Trust, but verify! Typically, the cyber threat actors noted above successfully infiltrate networks through backdoor intrusions and phishing. To boost ransomware prevention, consider adopting multifactor authorization, ‘zero trust architectures, and appropriate security control frameworks.’
Is cybersecurity expensive? No, it’s scalable to the organization; but like everything in life, there is a cost. Organizations that have been impacted often go on a shopping spree buying all kinds of security appliances and devices. Buying sprees do not equal better security; it only guarantees increased spend and in many cases wasteful spend.
Ensure proper oversight as a ‘check and balance’ against your IT staff, processes, technology and infrastructure through threat emulation penetration testing. Threat emulation penetration testing combined w/a Virtual Chief Information Security Officer security gap analysis will allow your organization to make well informed decisions.
During essential threat emulation exercises, certified and authorized hackers attempt to hack your environment. Additional ransomware prevention measures include but are not limited to implementing a bug bounty program, conducting incident response exercises, and ensuring 24/7/365 monitoring of the IT environment.

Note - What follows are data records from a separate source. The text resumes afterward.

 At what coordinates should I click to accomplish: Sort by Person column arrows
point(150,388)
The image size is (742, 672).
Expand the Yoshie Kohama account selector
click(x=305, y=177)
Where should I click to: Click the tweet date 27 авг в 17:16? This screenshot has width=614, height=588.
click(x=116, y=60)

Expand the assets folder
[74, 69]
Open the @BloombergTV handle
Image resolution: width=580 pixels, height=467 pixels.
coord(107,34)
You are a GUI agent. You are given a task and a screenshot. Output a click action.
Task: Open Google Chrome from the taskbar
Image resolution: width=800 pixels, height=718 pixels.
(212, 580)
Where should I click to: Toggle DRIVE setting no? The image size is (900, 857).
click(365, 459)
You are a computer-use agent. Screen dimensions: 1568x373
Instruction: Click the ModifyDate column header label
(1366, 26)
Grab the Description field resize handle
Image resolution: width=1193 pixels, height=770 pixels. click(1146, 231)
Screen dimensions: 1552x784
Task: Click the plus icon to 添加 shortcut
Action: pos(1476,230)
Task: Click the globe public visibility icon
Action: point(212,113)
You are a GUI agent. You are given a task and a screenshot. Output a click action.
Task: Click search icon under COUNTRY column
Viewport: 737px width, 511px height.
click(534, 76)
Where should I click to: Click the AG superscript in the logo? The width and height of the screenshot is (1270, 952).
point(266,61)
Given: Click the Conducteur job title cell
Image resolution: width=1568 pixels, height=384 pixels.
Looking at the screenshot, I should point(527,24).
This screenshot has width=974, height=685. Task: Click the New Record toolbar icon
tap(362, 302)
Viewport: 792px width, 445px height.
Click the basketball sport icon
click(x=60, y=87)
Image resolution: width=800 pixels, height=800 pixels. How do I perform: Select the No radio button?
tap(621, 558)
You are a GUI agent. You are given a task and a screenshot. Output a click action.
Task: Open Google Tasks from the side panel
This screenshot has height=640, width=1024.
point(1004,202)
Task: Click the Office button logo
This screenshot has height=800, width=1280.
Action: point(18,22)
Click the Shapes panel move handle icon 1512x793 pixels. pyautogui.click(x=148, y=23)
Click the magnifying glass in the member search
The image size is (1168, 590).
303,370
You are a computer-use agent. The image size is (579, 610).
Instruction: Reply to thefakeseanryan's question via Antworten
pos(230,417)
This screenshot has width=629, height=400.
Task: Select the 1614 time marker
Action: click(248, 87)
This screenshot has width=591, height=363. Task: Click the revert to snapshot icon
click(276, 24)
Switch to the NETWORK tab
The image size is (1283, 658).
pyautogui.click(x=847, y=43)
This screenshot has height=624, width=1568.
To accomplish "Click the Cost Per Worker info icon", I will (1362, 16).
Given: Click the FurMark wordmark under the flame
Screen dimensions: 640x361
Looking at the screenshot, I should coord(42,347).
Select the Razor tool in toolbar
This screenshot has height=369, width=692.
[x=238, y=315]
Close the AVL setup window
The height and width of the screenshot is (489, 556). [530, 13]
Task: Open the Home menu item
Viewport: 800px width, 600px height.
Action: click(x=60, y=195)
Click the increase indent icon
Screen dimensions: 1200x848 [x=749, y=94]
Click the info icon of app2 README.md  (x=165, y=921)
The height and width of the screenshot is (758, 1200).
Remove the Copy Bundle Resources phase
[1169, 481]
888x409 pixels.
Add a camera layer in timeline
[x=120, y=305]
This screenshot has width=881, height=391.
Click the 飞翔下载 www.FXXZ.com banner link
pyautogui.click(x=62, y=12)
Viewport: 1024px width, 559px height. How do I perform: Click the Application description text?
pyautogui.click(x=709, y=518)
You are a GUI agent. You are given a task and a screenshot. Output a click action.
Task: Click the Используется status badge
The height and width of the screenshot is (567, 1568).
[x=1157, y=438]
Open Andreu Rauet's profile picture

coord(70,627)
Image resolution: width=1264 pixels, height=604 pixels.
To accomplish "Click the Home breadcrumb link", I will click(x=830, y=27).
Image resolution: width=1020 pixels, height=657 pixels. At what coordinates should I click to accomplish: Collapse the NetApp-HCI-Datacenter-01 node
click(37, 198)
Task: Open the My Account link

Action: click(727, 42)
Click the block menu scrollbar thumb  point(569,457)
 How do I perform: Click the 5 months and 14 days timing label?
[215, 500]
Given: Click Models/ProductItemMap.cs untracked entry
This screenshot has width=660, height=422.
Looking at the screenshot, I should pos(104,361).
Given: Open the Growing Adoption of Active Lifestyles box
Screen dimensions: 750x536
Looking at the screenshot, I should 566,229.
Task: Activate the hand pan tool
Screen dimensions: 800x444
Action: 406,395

If your business does not have a Chief Information Security Officer (CISO) / Chief Security Officer (CSO), that is usually a red flag. Consider filling this gap with a qualified virtual CISO / CSO. Outsourcing this important role is affordable (including for small-to-medium sized enterprises) and has several advantages, e.g. higher qualifications and experience for the spend, cost savings over a full time employee, helps align and define your security strategy, significantly reduces cyber risks, helps eliminate groupthink and wasteful spend, among many other advantages over a full time position.